Well now, didn’t this add some spice to this series?

*

As the Saturday evening game time approached, the big concern for everyone involved was the weather. The forecast for Philly and environs was for steady rain and a postponement of this opener. It wasn’t a case of a weather cell that might pass through and allow for eventual baseball. It looked like it would be the kind of rain that would linger for a long while and force the teams to have to start on Sunday afternoon.


Indeed, early on Saturday morning, rain poured on Veterans’ Stadium. It continued through the day until it finally abated around 6 pm. But as the rain went away, the temperatures began to fall. And it got colder as the minutes went by. According to people who were there, the rain just made the hard artificial turf get even faster. Sparky Anderson was out there after the tarps were removed, making sure that the dirt patches around the bases were not softened up. Sparky wanted every surface to be as fast as possible for his burners. “We must take the game to them,” Anderson said.


Pete Rose was the first batter of the game and on Steve Carlton’s first pitch, Rose and the Reds were taking the game to Philadelphia. Rose lashed that first toss into left-center field and, the hustle guy that he always was, he sped around first and dove head-first into second with a lead-off double. But Carlton managed to get around that. It was a bit convoluted, but the old lefthander got around it.


After Rose’s double, Carlton got Ken Griffey on strikes. But then he walked Joe Morgan and Tony Perez to load the bases. At this point, the Phils congregated on the mound and their bullpen began to scurry to life. George Foster was up next, and Carlton got him to strikeout, and he induced Johnny Bench to pop up to Larry Bowa at short. The crisis was averted – for now.


It was the Phillies turn to bat now and Dave Cash led things off. Like Rose, Cash started his team off by hitting a double. Garry Maddox hit a grounder to short and Cash broke right away. Maddox was out at first, but Cash was at third with only one out. For Mike Schmidt, the task was clear. Get a ball high enough and far enough to score Cash. He did that by flying out to Geronimo in centre, scoring the game’s first run.


Gullett then walked Greg Luzinski after pitching the count full. He also walked Dick Allen on a 3-2 pitch. He did the same to Ollie Brown. Next up was the catcher, Tim McCarver. He lofted a fly ball to Foster in left field for the final out of the inning. But the damage was done and the Phils got a run. The Phillies and their fans, gasping for breath just moments earlier, were now content with the fact that they held a 1-0 lead after an inning.


Neither team scored in the second, but, with two out in the top of the inning, Gullett hit a fly ball deep down the right-field line and Ollie Brown had to make a spectacular over-the-shoulder catch just before running into the wall.
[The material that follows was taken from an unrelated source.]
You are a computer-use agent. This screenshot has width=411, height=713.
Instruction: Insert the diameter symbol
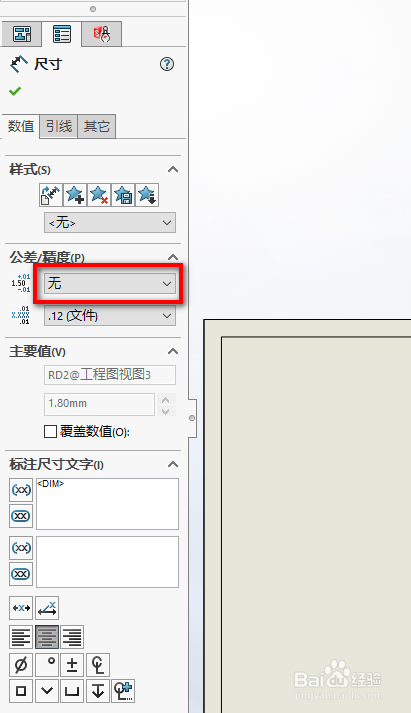(21, 665)
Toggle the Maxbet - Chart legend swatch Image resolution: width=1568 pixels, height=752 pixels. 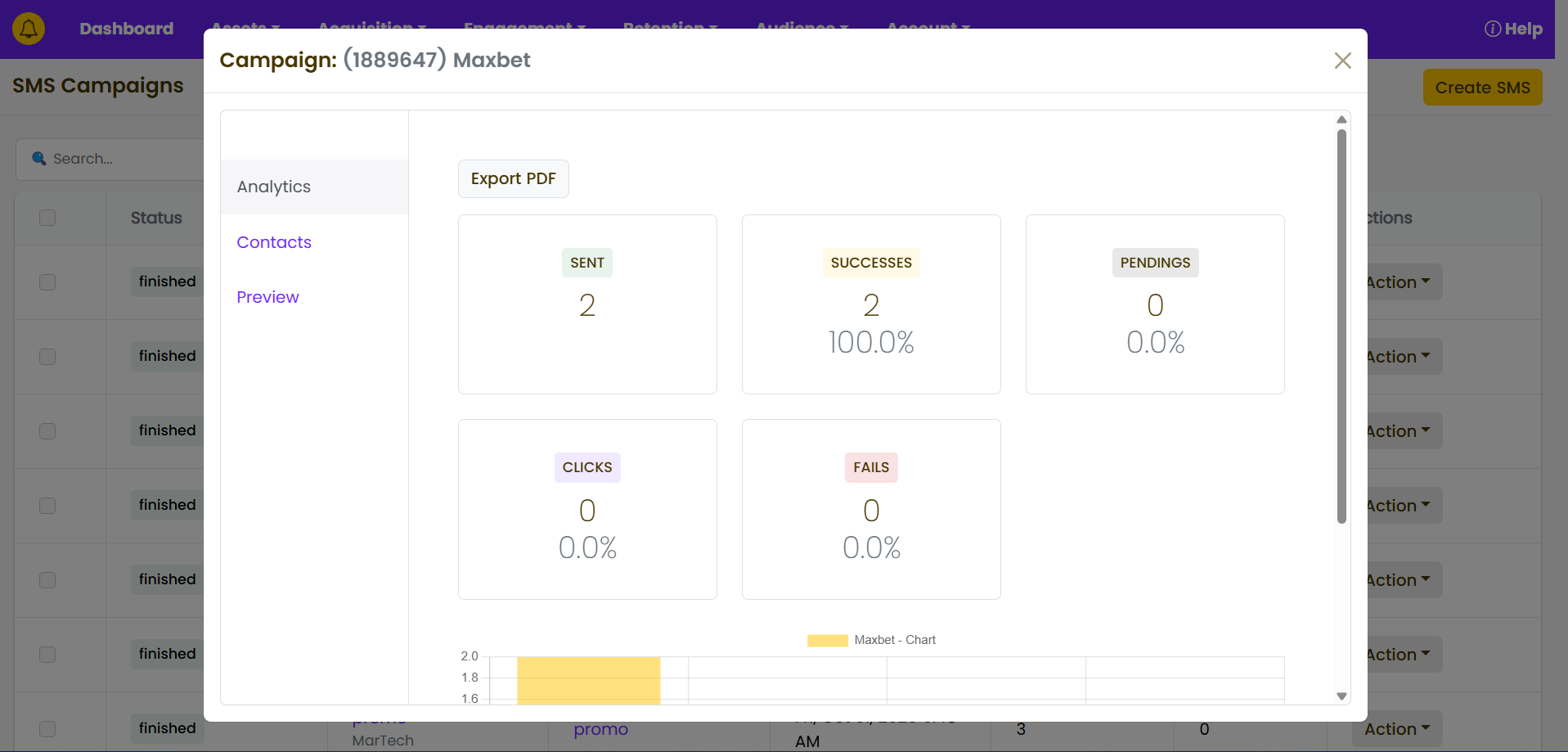pos(827,641)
It was Rose who led off the third. He skied a ball to right-centre. Brown looked like he was tracking it but somewhere along the way, he lost the ball and it hit the wall as Rose sped around the infield. He ended up with a triple to start the inning. Then, Ken Griffey worked Carlton for a walk. True to the plan, with Joe Morgan at the plate, Griffey stole second.


Morgan hit a fly ball to left that Luzinski was able to catch. Rose didn’t move. The next hitter was Tony Perez. He lofted a fly ball to Brown in right that allowed Rose to score and tie the game. Foster was now up with two out. He hit a grounder to Schmidt at third for the final out of the inning. When the Phils came up in the bottom of the inning, something would happen that illustrated the difference between these two teams.


Garry Maddox, the fastest of the Phillies, reached base to lead off their half of the third inning. When he tried to steal second, Bench threw him out. Gullett got out of the inning unscathed. It was 1-1 after three. To lead off the fourth, the Reds sent their catcher, Johnny Bench to the plate. He started things with a single off Carlton. He then stole second off McCarver. The Reds were “taking it to the Phils.”


They didn’t score in the inning, but the point was evident to all who were watching. The Phillies couldn’t run on the Reds, but the Reds could do as they pleased on the basepaths against Philadelphia. Neither team was able to score in the fourth or the fifth. But in top of the sixth, the Reds would break things open.


Carlton was battling out there as he got Perez on strikes. He then got ahead of Foster with a count of one ball and two strikes. His next pitch was a slider that he wanted to go down and in on the Reds’ left fielder. Instead, the pitch stayed up and Foster tagged it. By the time it landed, it was over the wall. Johnny Bench then hit a fly ball to Maddox.


Davey Concepcion then hit a liner that went for a double. Cesar Geronimo was up next. He hit a hard grounder to Schmidt at third. He fielded it cleanly and when he saw that Concepcion was trying to go to third, Schmidt tried to tag him for the third out. The ball squirted out of his grasp though and everyone was safe.


No problem. Carlton was about to face his pitching counterpart to potentially end the inning. But it was Gullett who stood the tallest as he pounded a ball through the left side of the infield for a single that scored Concepcion. That made the score 3-1. The inning would end that way. In the eighth, they would chase Carlton and score three more runs. The Reds would win the first game of the series 6-3.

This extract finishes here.